Februar 2026
Die Gassen der Altstadt – im Foto verewigt
Nicht nur im Geislinger Stadtarchiv, sondern auch in der Sammlung des Museums im Alten Bau findet man sie: Fotografien, die die Stadt und ihr Aussehen in früheren Zeiten dokumentieren.
Schon im 19. Jahrhundert entstanden auch in Geislingen erste Fotografien, die die Fünftälerstadt und ihr Umfeld zeigen. Dabei überwiegen in der Überlieferung „Klassiker“ wie Familien- und Einzelportraits, Gruppenbilder von Vereinen und Zusammenschlüssen oder auch Belegschaften von Betrieben. Dennoch gibt es auch Fotografien die das Alltagsleben in der Stadt dokumentieren, sei es im Blick von den Höhen des Albtraufs oder durch das Festhalten von Situationen in den Gassen der Oberen Stadt. Zu letzteren gehört das Objekt des Monats Februar, das um 1910 entstand. Vom Niveau der Helfensteinstraße aus führt der Blick vorbei am Kohnschen Haus durch die Hansengasse in Richtung Stadtkirche. Sie erhebt sich am Ende der schmalen Lücke zwischen dem Gasthaus zur Post und der Geislinger Zeitung. Auf diese Weise dokumentiert das Bild den Bauzustand dieser Straßen. Ebenso erkennt man aber auch den Nutzen des Straßenraums zu damaliger Zeit. Kinder und Jugendliche verschiedenen Alters spielen getrennt voneinander, wobei in der Bildmitte auch ein Puppenwagen zum Einsatz kommt. Die Heranwachsenden sind dabei im Blick von mehreren Passanten und einem Handwerker, der vor dem Kohnschen Haus arbeitet. Bei der Bearbeitung einer Holzplatte oder Tür auf Böcken wurde, wie bei vielen anderen Gewerken auch, die Fläche und das Tageslicht des freien Straßenraumes genutzt. Das im Bild herrschende sommerliche Wetter kam ebenso dem Lüften der Federbetten zu Gute, das aus mehreren Etagen des Gebäudes rechts im Bild hängt.
Die gelungene Bildkomposition führte dazu, dass die Fotografie als Postkarte verschickt wurde, wie hier gezeigt im Siebdruck als gerahmtes Bild Verbreitung fand und noch heute immer wieder in Publikationen und Ausstellungen rund um den Themenkomplex der Geislinger Altstadt erscheint.

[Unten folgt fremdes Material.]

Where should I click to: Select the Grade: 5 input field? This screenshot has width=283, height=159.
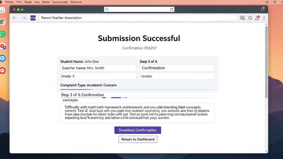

Für den hohen Wert der Denkmalsubstanz in der Stadt spricht wiederrum, dass auch noch im 21. Jahrhundert dieser Blick in die Hansengasse in Richtung Stadtkirche nachempfunden werden kann. Sieht man von kleineren Umbauten ab, so wurden einzig die Gebäude der Geislinger Zeitung und das Gasthaus zur Post in knapp 100 Jahren durch Neubauten ersetzt. Sowohl die übrigen Häuser links und rechts der Blickachse als auch die Stadtkirche sind noch heute erhaltene Zeugen der Zeit als die Fotografie entstand.